### Required work
Down to the last line below, give the listing again exactly.

•••••

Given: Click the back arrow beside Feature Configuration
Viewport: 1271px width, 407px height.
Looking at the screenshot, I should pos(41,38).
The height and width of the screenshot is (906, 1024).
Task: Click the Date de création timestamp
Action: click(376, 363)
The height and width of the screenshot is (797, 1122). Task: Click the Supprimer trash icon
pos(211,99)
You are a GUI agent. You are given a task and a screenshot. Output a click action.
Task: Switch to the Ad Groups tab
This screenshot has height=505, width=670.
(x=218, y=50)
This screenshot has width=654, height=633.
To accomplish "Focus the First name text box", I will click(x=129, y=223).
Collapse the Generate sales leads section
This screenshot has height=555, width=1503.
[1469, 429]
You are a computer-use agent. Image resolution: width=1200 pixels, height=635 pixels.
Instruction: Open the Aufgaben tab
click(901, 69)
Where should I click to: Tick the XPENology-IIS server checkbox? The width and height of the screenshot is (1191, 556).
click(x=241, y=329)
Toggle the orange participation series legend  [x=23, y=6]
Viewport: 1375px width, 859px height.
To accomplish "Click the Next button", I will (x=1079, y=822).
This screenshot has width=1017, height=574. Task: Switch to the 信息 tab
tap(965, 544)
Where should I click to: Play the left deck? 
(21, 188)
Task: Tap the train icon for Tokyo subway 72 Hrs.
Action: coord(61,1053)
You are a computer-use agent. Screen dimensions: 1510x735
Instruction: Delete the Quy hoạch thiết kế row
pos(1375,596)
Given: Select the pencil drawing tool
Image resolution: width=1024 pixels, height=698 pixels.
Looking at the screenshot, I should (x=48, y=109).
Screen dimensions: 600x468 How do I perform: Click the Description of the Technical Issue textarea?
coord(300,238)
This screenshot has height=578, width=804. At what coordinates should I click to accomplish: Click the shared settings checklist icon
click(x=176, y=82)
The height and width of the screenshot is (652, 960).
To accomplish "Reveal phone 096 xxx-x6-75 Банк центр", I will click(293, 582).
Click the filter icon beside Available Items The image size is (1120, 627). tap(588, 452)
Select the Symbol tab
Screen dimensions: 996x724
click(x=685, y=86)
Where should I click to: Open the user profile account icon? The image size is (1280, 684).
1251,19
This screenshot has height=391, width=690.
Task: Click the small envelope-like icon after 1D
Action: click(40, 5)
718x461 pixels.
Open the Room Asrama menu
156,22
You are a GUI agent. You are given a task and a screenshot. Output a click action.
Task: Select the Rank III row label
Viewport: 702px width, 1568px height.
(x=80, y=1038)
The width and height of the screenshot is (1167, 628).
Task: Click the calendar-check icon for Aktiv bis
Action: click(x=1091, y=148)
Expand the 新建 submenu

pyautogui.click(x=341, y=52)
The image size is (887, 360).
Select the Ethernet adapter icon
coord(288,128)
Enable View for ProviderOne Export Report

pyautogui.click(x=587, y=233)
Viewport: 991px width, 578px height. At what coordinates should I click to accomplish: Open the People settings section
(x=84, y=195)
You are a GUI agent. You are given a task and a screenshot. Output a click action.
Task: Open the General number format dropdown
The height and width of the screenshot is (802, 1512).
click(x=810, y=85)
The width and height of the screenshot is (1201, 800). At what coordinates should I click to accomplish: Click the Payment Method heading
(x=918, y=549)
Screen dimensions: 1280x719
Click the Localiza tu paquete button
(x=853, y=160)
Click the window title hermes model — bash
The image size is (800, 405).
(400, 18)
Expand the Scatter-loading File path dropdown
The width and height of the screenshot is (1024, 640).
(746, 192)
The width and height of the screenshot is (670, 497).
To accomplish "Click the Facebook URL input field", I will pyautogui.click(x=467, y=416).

•••••

### Solution to this exercise
Given: Click the back arrow beside Feature Configuration
Viewport: 1271px width, 407px height.
Looking at the screenshot, I should pos(41,38).
The height and width of the screenshot is (906, 1024).
Task: Click the Date de création timestamp
Action: click(376, 363)
The height and width of the screenshot is (797, 1122). Task: Click the Supprimer trash icon
pos(211,99)
You are a GUI agent. You are given a task and a screenshot. Output a click action.
Task: Switch to the Ad Groups tab
This screenshot has height=505, width=670.
(x=218, y=50)
This screenshot has width=654, height=633.
To accomplish "Focus the First name text box", I will click(x=129, y=223).
Collapse the Generate sales leads section
This screenshot has height=555, width=1503.
[1469, 429]
You are a computer-use agent. Image resolution: width=1200 pixels, height=635 pixels.
Instruction: Open the Aufgaben tab
click(901, 69)
Where should I click to: Tick the XPENology-IIS server checkbox? The width and height of the screenshot is (1191, 556).
click(x=241, y=329)
Toggle the orange participation series legend  [x=23, y=6]
Viewport: 1375px width, 859px height.
To accomplish "Click the Next button", I will (x=1079, y=822).
This screenshot has width=1017, height=574. Task: Switch to the 信息 tab
tap(965, 544)
Where should I click to: Play the left deck? 
(21, 188)
Task: Tap the train icon for Tokyo subway 72 Hrs.
Action: coord(61,1053)
You are a computer-use agent. Screen dimensions: 1510x735
Instruction: Delete the Quy hoạch thiết kế row
pos(1375,596)
Given: Select the pencil drawing tool
Image resolution: width=1024 pixels, height=698 pixels.
Looking at the screenshot, I should (x=48, y=109).
Screen dimensions: 600x468 How do I perform: Click the Description of the Technical Issue textarea?
coord(300,238)
This screenshot has height=578, width=804. At what coordinates should I click to accomplish: Click the shared settings checklist icon
click(x=176, y=82)
The height and width of the screenshot is (652, 960).
To accomplish "Reveal phone 096 xxx-x6-75 Банк центр", I will click(293, 582).
Click the filter icon beside Available Items The image size is (1120, 627). tap(588, 452)
Select the Symbol tab
Screen dimensions: 996x724
click(x=685, y=86)
Where should I click to: Open the user profile account icon? The image size is (1280, 684).
1251,19
This screenshot has height=391, width=690.
Task: Click the small envelope-like icon after 1D
Action: click(40, 5)
718x461 pixels.
Open the Room Asrama menu
156,22
You are a GUI agent. You are given a task and a screenshot. Output a click action.
Task: Select the Rank III row label
Viewport: 702px width, 1568px height.
(x=80, y=1038)
The width and height of the screenshot is (1167, 628).
Task: Click the calendar-check icon for Aktiv bis
Action: click(x=1091, y=148)
Expand the 新建 submenu

pyautogui.click(x=341, y=52)
The image size is (887, 360).
Select the Ethernet adapter icon
coord(288,128)
Enable View for ProviderOne Export Report

pyautogui.click(x=587, y=233)
Viewport: 991px width, 578px height. At what coordinates should I click to accomplish: Open the People settings section
(x=84, y=195)
You are a GUI agent. You are given a task and a screenshot. Output a click action.
Task: Open the General number format dropdown
The height and width of the screenshot is (802, 1512).
click(x=810, y=85)
The width and height of the screenshot is (1201, 800). At what coordinates should I click to accomplish: Click the Payment Method heading
(x=918, y=549)
Screen dimensions: 1280x719
Click the Localiza tu paquete button
(x=853, y=160)
Click the window title hermes model — bash
The image size is (800, 405).
(400, 18)
Expand the Scatter-loading File path dropdown
The width and height of the screenshot is (1024, 640).
(746, 192)
The width and height of the screenshot is (670, 497).
To accomplish "Click the Facebook URL input field", I will pyautogui.click(x=467, y=416).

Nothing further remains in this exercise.